### Information provided:
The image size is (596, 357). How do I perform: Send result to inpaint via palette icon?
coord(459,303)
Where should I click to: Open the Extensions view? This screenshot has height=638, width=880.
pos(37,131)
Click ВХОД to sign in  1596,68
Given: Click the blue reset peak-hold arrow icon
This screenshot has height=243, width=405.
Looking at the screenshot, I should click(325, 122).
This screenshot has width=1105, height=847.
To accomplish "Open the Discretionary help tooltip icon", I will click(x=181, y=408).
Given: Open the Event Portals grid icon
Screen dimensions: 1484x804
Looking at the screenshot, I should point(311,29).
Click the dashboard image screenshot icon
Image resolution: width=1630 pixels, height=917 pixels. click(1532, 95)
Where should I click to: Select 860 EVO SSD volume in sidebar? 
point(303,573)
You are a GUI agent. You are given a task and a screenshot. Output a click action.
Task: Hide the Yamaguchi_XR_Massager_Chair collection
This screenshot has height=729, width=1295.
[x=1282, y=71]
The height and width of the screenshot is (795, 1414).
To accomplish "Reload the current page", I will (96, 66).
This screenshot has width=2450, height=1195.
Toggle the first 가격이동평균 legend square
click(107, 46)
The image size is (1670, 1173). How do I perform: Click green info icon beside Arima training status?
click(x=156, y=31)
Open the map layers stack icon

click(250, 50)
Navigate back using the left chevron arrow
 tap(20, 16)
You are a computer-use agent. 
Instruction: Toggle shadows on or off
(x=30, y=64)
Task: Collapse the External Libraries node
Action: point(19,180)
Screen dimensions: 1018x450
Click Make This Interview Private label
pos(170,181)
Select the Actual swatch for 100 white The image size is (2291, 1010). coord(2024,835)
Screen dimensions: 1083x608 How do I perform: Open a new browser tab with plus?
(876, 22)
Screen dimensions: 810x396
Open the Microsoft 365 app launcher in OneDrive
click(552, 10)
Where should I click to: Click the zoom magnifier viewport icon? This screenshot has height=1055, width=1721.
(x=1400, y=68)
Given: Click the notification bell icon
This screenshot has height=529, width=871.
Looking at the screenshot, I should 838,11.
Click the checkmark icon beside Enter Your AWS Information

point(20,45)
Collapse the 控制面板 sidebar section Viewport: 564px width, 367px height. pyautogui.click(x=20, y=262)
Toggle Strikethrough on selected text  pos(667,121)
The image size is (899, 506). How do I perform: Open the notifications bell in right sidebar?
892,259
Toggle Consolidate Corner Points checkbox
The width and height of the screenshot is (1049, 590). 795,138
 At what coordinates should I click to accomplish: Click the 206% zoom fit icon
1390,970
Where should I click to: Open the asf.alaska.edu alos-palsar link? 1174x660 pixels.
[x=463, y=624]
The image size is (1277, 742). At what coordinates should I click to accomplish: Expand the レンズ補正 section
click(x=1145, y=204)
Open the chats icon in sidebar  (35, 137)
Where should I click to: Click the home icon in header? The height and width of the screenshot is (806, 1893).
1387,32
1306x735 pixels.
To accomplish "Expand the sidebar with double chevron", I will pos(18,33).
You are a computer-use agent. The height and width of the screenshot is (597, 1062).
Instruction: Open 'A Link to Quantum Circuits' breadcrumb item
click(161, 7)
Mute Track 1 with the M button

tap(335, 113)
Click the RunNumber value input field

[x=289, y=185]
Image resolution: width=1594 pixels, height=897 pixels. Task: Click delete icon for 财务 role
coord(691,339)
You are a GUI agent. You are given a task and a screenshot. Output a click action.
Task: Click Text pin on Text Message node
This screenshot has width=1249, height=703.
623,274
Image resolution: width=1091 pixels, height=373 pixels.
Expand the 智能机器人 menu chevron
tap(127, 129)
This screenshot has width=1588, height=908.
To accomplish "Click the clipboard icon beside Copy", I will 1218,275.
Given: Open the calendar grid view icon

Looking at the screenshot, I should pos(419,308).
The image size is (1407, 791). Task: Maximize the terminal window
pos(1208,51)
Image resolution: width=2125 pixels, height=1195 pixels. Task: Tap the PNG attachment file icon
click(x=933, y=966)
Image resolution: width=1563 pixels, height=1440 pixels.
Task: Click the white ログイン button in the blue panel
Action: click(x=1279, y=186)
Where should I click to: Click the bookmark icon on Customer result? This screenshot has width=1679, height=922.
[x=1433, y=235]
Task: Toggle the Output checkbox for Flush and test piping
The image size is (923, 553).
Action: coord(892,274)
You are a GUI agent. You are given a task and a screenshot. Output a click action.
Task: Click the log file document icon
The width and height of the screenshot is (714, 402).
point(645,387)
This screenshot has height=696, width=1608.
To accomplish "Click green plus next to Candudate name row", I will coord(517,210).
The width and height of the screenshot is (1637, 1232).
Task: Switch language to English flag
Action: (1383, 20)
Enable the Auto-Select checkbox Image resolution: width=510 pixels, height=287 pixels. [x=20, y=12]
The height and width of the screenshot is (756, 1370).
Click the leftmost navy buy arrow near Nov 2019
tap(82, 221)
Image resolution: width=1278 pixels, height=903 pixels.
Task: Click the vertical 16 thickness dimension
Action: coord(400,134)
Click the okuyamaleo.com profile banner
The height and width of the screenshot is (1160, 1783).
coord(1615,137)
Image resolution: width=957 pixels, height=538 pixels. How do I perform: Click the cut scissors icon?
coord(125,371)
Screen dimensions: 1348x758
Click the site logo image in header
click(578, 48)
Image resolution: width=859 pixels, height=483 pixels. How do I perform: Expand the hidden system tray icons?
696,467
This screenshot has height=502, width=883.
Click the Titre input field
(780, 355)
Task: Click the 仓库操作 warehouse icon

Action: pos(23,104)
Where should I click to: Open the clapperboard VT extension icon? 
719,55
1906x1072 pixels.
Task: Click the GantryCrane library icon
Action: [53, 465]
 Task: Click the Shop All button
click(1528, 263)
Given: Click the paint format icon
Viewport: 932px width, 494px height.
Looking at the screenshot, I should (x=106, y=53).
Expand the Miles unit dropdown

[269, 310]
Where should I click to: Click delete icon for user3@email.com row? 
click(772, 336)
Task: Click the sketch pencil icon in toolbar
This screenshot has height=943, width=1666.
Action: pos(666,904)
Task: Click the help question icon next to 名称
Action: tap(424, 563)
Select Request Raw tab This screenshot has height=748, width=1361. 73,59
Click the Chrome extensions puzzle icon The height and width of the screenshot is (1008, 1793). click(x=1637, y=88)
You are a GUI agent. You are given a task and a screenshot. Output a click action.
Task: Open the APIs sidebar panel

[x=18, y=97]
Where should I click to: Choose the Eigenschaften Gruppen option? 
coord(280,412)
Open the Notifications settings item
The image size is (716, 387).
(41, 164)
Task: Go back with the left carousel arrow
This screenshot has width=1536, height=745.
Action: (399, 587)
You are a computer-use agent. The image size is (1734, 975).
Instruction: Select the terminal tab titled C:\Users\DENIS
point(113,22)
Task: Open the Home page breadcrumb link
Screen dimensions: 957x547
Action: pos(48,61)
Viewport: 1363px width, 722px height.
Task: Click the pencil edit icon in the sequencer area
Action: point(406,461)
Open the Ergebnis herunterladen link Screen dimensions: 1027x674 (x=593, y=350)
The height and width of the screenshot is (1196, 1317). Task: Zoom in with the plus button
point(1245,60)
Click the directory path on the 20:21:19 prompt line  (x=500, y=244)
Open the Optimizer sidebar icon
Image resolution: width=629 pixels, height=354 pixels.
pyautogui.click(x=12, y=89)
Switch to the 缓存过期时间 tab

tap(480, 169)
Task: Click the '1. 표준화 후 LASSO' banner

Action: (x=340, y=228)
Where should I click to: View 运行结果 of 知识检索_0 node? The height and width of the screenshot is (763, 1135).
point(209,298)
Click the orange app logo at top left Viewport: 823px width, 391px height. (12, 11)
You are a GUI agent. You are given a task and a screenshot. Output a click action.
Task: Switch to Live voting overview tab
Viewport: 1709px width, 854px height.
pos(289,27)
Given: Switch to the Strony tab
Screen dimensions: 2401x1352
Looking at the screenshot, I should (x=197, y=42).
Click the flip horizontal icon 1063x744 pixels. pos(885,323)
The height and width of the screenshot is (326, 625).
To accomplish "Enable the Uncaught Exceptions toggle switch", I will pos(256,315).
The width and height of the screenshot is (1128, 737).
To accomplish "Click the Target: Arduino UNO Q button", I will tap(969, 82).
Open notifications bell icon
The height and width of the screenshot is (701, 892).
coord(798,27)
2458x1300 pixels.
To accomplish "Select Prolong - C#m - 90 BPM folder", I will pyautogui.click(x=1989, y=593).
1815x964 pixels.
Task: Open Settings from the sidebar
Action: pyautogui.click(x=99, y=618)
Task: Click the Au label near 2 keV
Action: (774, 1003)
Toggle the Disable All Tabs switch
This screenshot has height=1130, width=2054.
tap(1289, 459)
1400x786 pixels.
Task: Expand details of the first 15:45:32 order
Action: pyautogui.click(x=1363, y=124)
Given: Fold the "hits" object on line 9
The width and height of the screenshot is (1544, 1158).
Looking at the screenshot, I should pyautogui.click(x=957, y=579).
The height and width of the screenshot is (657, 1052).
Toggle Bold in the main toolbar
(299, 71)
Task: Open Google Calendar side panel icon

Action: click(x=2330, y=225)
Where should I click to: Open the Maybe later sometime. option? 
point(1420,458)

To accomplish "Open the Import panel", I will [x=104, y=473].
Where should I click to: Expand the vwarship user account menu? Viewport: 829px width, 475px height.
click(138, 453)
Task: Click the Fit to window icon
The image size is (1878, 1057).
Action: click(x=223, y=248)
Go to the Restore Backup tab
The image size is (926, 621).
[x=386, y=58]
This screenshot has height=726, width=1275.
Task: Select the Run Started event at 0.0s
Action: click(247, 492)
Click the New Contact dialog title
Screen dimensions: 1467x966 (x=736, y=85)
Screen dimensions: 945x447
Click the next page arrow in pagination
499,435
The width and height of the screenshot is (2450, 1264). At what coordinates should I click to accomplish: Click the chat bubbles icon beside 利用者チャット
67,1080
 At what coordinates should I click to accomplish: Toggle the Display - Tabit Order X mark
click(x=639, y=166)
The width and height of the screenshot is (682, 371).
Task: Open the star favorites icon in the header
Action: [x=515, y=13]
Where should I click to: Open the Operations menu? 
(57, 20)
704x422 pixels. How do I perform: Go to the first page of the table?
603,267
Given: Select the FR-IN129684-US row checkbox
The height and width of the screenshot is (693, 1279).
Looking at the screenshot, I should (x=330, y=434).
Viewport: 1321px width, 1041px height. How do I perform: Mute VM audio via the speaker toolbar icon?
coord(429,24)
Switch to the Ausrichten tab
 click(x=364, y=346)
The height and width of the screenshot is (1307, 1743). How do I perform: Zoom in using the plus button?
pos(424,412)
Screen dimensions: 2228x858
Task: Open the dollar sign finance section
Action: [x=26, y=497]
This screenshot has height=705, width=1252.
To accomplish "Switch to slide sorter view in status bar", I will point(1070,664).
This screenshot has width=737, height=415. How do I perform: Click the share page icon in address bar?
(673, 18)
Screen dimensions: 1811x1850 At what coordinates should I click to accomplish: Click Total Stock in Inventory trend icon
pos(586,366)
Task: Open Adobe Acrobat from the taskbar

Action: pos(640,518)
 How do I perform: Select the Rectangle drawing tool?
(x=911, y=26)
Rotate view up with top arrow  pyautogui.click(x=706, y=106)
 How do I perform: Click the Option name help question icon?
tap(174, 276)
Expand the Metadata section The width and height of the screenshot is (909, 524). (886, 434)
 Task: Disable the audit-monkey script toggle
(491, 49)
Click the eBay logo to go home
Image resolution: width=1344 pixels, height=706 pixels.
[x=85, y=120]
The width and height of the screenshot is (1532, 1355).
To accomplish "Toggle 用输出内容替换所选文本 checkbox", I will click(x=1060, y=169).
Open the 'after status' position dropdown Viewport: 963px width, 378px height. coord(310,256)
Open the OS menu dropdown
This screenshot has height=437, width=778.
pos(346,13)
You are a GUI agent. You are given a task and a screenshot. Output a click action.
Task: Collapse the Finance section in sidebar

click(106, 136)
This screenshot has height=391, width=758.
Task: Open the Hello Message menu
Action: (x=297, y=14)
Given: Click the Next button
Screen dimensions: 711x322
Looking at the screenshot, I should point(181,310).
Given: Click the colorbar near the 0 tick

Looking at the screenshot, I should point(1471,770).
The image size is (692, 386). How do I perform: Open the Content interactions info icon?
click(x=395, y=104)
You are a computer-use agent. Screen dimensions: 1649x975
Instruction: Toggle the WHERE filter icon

### Exercise prompt:
Take from the material above every line that includes the word "computer".

### Result:
You are a computer-use agent. 
You are a computer-use agent. The height and width of the screenshot is (597, 1062).
You are a computer-use agent. The image size is (1734, 975).
You are a computer-use agent. Screen dimensions: 1649x975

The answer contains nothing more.